Fetva emini ise, Anadolu’daki ve Rumeli’deki Türk haklarının son derece cahil olduklarını , bu cahillere hak tanınamayacağını ve Şeriat hükümleri dışında idare etmenin caiz olmayacağını savunuyordu.

Ancak ne var ki, halkın cahil olduğunu ve devlet ve hükûmet yönetimine hiçbir şekilde katılmaması gerektiğini savunanlar, yüzyıllar boyunca halkı cahil bırakanların kendileri olduğunu düşünerek vicdan azabı duymamışlardır.

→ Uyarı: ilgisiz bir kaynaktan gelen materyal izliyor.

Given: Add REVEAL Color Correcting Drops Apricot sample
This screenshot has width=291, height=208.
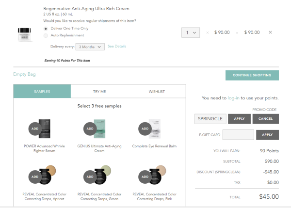Looking at the screenshot, I should pyautogui.click(x=35, y=176).
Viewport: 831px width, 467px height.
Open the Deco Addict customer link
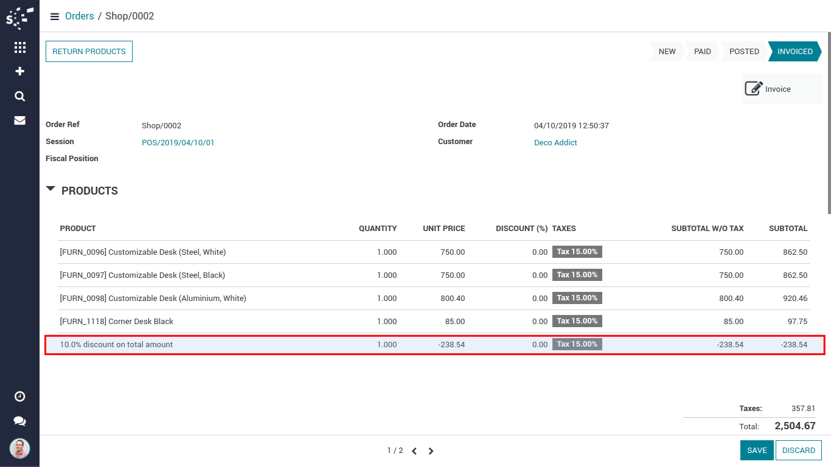click(555, 143)
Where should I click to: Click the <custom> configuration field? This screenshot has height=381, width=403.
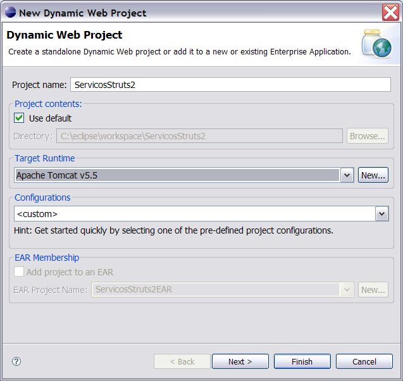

Sanılır ki din adamının devlet siyasetine alet edilmesi ve din ve devlet işbirliği halinde bulunması geleneği, Abbasi halifeleri ile başlamıştır. Halbuki İslâm din ve devlet ayrılığı diye bir ayırım tanımadıktan gayri, aksine devletin başlıca görevinin DİNİ UYGULAMAK VE YAYMAK OLDUĞU tezine dayatılmıştı.”Uhrevi” ve “Dünyevi” iktidarların birbirinden ayrılmasını düşünmek dahi “dinsizlik” olarak kabul edilmekteydi.”

Şeriat devletinde “meşveret” usulünün bulunduğu ve bu nedenle Şeriat Devletinin “demokratik” nitelikte olduğu” görüşü doğru değildir. Geçen yüzyılın sonlarında savunulmaya başlanan; ‘iktidar sahibinin, yöneticilerin ve yetkililerin, halka ve halkın temsilcilerine danışarak toplumu yönetmeleri gerektiği fikrinin dayanağı olarak gösterilen; Neml Suresinin 29-32 ayetleri ile Şura Suresinin 36. ayetinin devlet yönetimiyle ilgileri yoktur. (Birincide onlara danışın” denenler inkarcılar, ikincide “aranızda danışın” denenler ise karı ile kocadır.)

Kur’an hükümlerini kendi amacına uygun şekle sokabilmek ve böylece görüşlerine güç kazandırmak için ayetlere bambaşka anlamlar verilmekten kaçınılmamıştır.

İslâm’da “halk iradesi“nin (çoğunluk iradesinin) veya “milli irade“nin yeri yoktur.

İlk prensip Tanrı ve Peygamber iradesi üstünde başka irade olamayacağı ve bu iradeye kayıtsız ve şartsız boyun eğmek gerektiği prensibidir.”

Bu yüzden de Diyanet İşleri Başkanlığının el altından savunduğu Şeriat devletinde, laiklik ilkesi yaşayamaz/yaşatılamaz!..

(Bu kısa not; Prof. Dr. İlhan Arsel‘in Teokratik Devlet Anlayışından Demokratik Devlet Anlayışına adlı eserinden (s.123-224) özetlererek alıntılanmıştır. CC)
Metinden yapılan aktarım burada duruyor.